**REQUIRED WORK:** Rewrite the listing below, replacing every "target" with "element" and leaving everything else unchanged.

**ENTRIES:**

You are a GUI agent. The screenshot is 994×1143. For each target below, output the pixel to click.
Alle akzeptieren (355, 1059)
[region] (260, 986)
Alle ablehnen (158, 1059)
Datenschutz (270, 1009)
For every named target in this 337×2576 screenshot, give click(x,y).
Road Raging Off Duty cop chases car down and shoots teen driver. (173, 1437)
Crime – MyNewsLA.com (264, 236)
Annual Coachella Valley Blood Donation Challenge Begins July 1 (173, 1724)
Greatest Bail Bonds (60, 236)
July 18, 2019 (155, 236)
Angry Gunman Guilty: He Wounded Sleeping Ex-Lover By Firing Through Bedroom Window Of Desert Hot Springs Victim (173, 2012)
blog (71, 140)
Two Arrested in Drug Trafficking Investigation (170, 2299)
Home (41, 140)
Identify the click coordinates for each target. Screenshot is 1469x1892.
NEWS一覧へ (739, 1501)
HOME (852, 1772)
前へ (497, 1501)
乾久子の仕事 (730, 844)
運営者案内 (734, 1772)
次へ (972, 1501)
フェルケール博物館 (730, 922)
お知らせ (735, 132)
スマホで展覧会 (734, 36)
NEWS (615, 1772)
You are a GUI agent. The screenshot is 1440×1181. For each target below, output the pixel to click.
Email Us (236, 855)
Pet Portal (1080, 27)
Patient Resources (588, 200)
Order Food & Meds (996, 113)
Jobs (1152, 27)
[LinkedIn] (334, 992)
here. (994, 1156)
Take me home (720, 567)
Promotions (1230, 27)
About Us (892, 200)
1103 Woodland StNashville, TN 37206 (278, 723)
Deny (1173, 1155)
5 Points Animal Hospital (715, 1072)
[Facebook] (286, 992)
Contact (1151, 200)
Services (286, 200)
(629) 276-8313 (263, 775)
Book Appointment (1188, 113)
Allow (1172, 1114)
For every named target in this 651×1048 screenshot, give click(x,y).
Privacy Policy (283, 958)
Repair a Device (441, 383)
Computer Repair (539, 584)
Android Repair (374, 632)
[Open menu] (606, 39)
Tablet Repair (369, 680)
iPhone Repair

**WRITTEN SOLUTION:**
You are a GUI agent. The screenshot is 994×1143. For each element below, output the pixel to click.
Alle akzeptieren (355, 1059)
[region] (260, 986)
Alle ablehnen (158, 1059)
Datenschutz (270, 1009)
For every named element in this 337×2576 screenshot, give click(x,y).
Road Raging Off Duty cop chases car down and shoots teen driver. (173, 1437)
Crime – MyNewsLA.com (264, 236)
Annual Coachella Valley Blood Donation Challenge Begins July 1 (173, 1724)
Greatest Bail Bonds (60, 236)
July 18, 2019 (155, 236)
Angry Gunman Guilty: He Wounded Sleeping Ex-Lover By Firing Through Bedroom Window Of Desert Hot Springs Victim (173, 2012)
blog (71, 140)
Two Arrested in Drug Trafficking Investigation (170, 2299)
Home (41, 140)
Identify the click coordinates for each element. Screenshot is 1469x1892.
NEWS一覧へ (739, 1501)
HOME (852, 1772)
前へ (497, 1501)
乾久子の仕事 (730, 844)
運営者案内 (734, 1772)
次へ (972, 1501)
フェルケール博物館 (730, 922)
お知らせ (735, 132)
スマホで展覧会 (734, 36)
NEWS (615, 1772)
You are a GUI agent. The screenshot is 1440×1181. For each element below, output the pixel to click.
Email Us (236, 855)
Pet Portal (1080, 27)
Patient Resources (588, 200)
Order Food & Meds (996, 113)
Jobs (1152, 27)
[LinkedIn] (334, 992)
here. (994, 1156)
Take me home (720, 567)
Promotions (1230, 27)
About Us (892, 200)
1103 Woodland StNashville, TN 37206 (278, 723)
Deny (1173, 1155)
5 Points Animal Hospital (715, 1072)
[Facebook] (286, 992)
Contact (1151, 200)
Services (286, 200)
(629) 276-8313 (263, 775)
Book Appointment (1188, 113)
Allow (1172, 1114)
For every named element in this 651×1048 screenshot, give click(x,y).
Privacy Policy (283, 958)
Repair a Device (441, 383)
Computer Repair (539, 584)
Android Repair (374, 632)
[Open menu] (606, 39)
Tablet Repair (369, 680)
iPhone Repair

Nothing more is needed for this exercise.